The chief executive of Boston Scientific promised to keep buying heart devices from an Israeli supplier even while his company was copying the devices in a top secret plant in Dublin, a New York court heard yesterday.
Dr Kobi Richter, the joint owner of the supply company, Medinol, was giving evidence in a $1.5 billion (€1.24 billion) lawsuit against Boston Scientific for breach of contract.
The Manhattan court has already found in favour of Medinol and is now to decide how much damages the company is to receive from Boston Scientific.
In his evidence, Dr Richter told the Federal District Court in lower Manhattan that Boston Scientific's chief executive Jim Tobin consistently made promises that Boston Scientific would continue to use Medinol's heart stents - medical devices used to keep heart values open during surgery.
Dr Richter said that Mr Tobin's assurances continued well into 2000, a time when Boston Scientific was manufacturing Medinol's stents at a secret plant in Sandyford in Dublin.

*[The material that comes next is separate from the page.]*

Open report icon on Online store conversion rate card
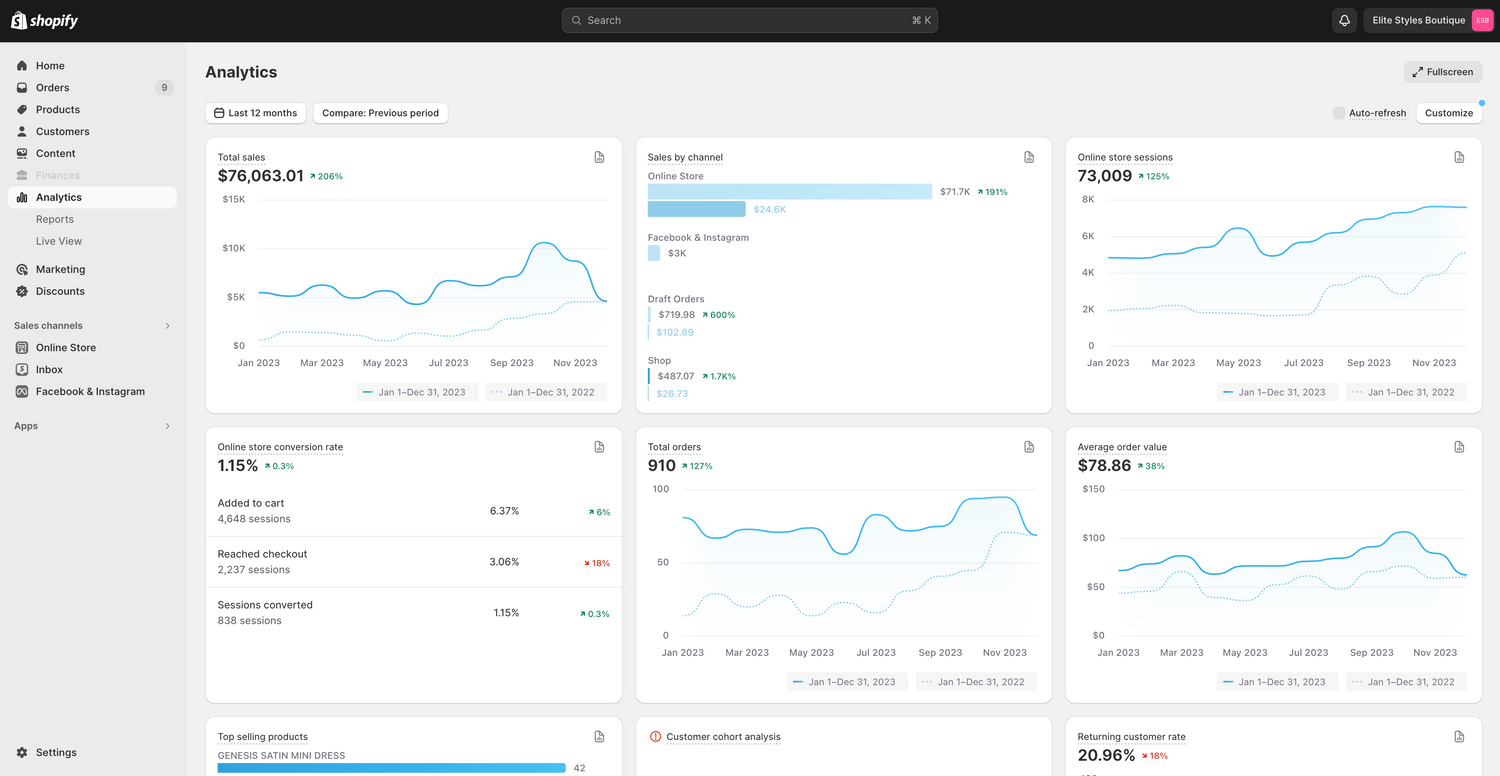This screenshot has width=1500, height=776. coord(599,447)
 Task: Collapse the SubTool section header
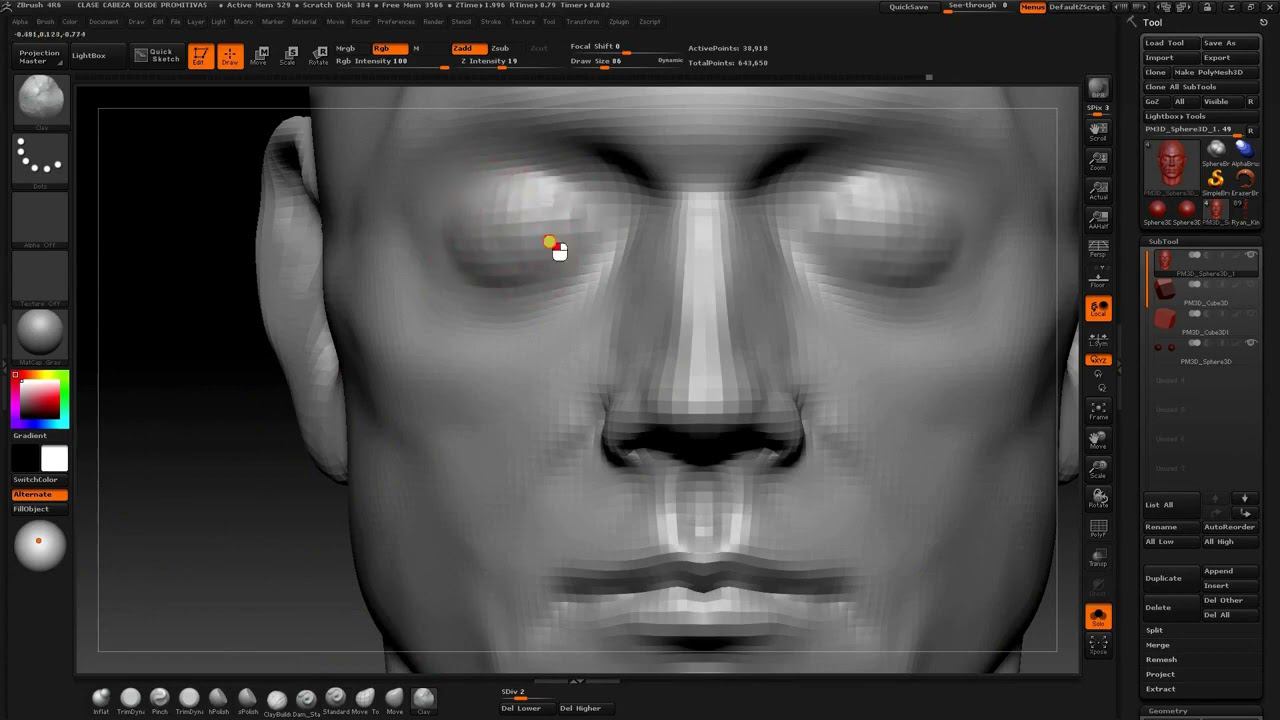click(1164, 241)
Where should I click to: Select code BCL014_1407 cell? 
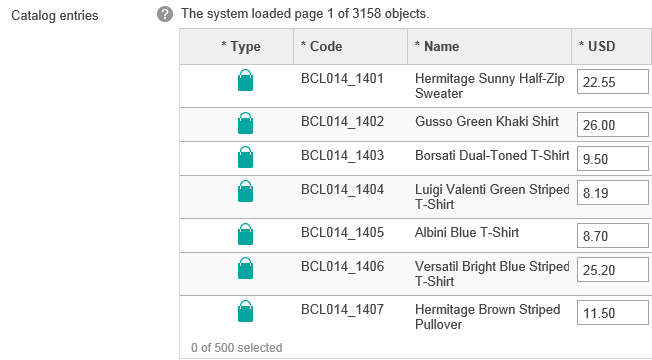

However, Boston Scientific said that it was forced into the situation because of Medinol's unreliable supply of stents.
The agreement between the two companies fell apart in early 2002 and they have been locked in litigation since that time.
Judge Alvin Hellerstein has said that he wants the companies to settle the case but they have failed to reach an agreement on how much Boston Scientific should pay.
Boston Scientific says the claim is not worth more than $300 million. The medical devices company is countersuing for $400 million for breach of contract.
More than 80 boxes of legal papers lined the courtroom wall yesterday, many of them displaying the names of officials at Boston Scientific's Galway plant, who made depositions in the case at Medinol's insistence.